* **Quoted text**
START

At the pool party, we talked about watching the Perseid meteor shower, which started tonight. Every August, the earth passes through the tail of the comet Swift-Tuttle. When that happens, small particles of debris thrown off by the comet enter the earth's atmosphere, burning up in the process and we see it as a flash of light. In the case of bigger particles, they leave a streak across the sky.
I'm a die-hard night owl. Staying up to watch the Perseids tonight wasn't difficult for me and I watch them every year, so around 2:00 a.m. I put on my flip-flops, grabbed a blanket (to protect myself from the mosquitoes) and my camera, and headed outside. It was a perfect night for watching, because there's no moon to dilute the darkness. We live in the middle of nowhere, so there are no city lights to contend with either. The neighbors on each side have security lights, but there's a spot by the pool where the trees block that light, so it's nice and dark and perfect for meteor watching.

END

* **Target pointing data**
START

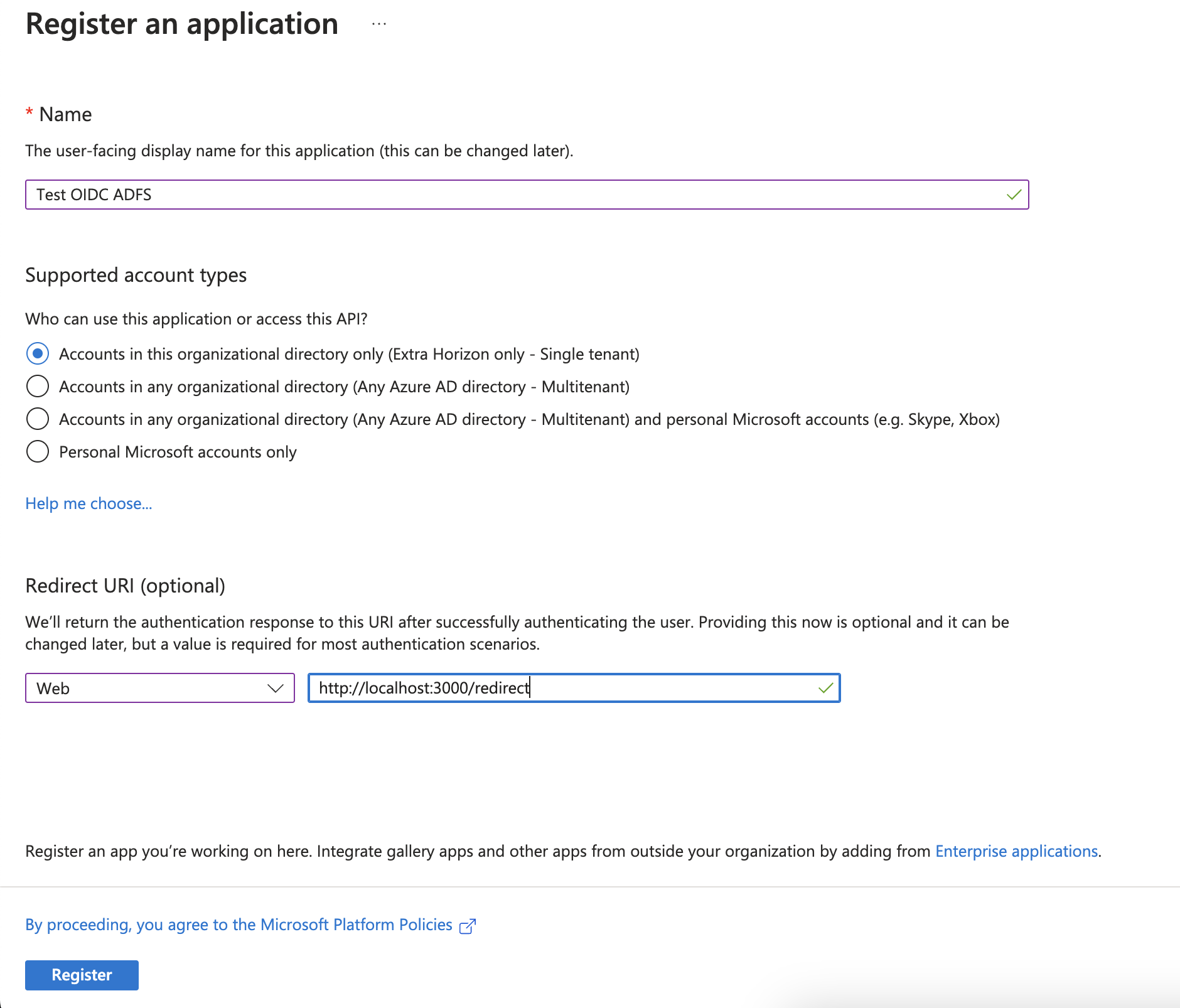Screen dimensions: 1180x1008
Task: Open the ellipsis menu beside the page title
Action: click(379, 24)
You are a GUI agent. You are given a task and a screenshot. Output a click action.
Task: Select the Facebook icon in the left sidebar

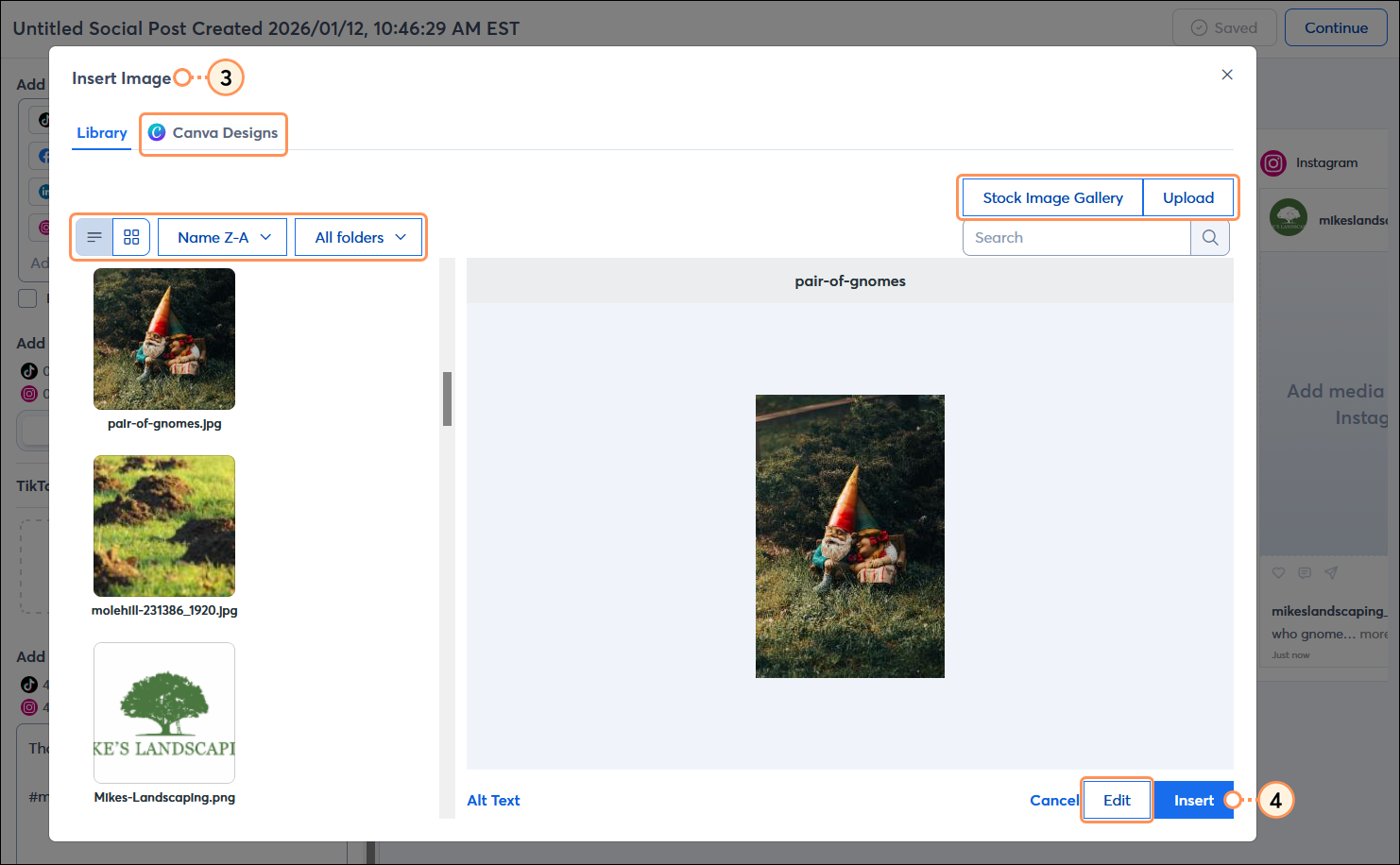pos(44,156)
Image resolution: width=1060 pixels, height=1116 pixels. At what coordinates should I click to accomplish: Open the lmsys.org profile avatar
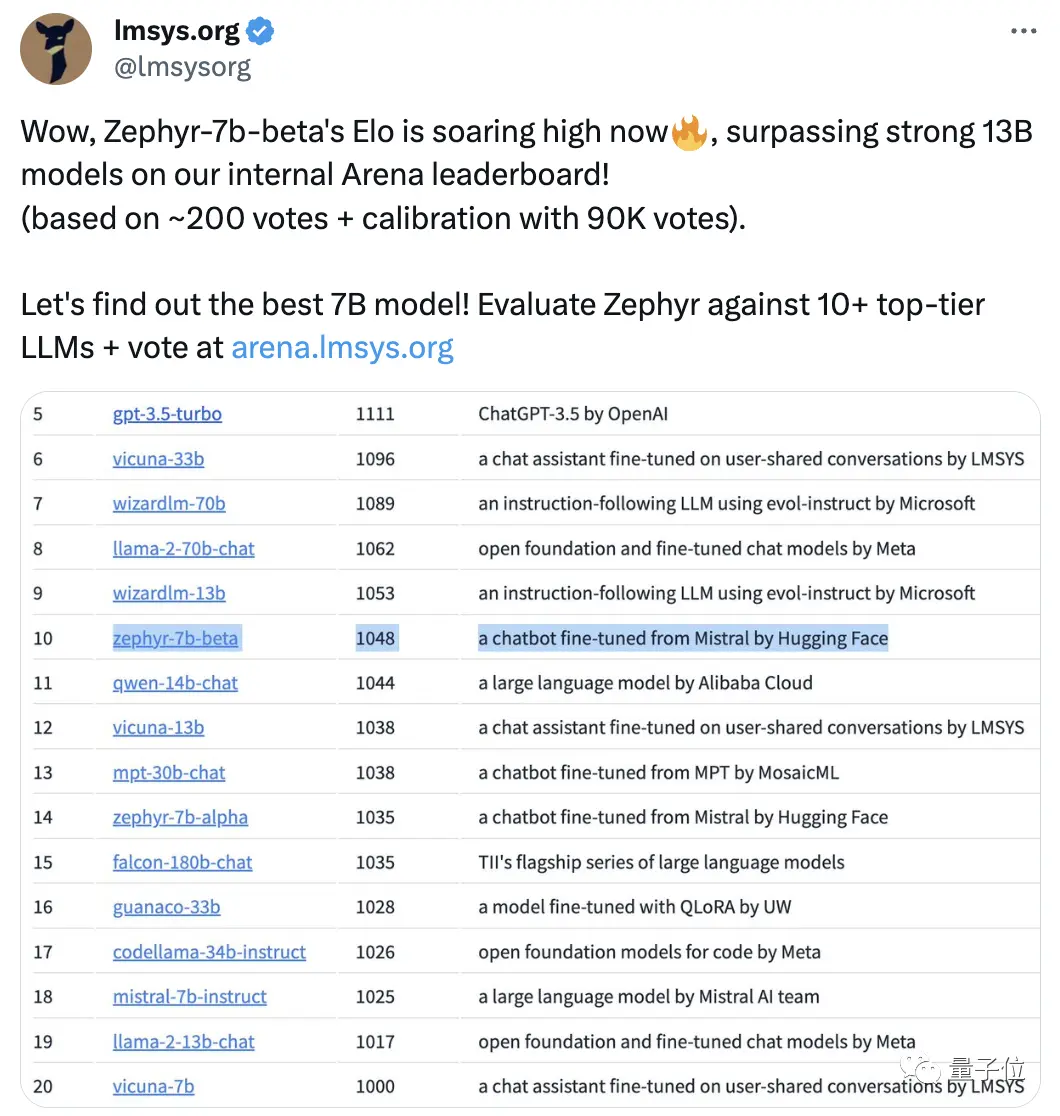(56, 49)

END

* **Given request 1**
Translate this sentence from the meteor shower text into Spanish: "Every August, the earth passes through the tail of the comet Swift-Tuttle."
* **Given request 2**
Answer these questions using the meteor shower text:
(a) The earth passes through the tail of which comet every August?
(b) Around what time did the narrator go outside to watch?
(c) What made it a perfect night for watching?

* **Correct output 1**
Cada agosto, la Tierra pasa a través de la cola del cometa Swift-Tuttle.

* **Correct output 2**
(a) Swift-Tuttle
(b) Around 2:00 a.m.
(c) There was no moon to dilute the darkness.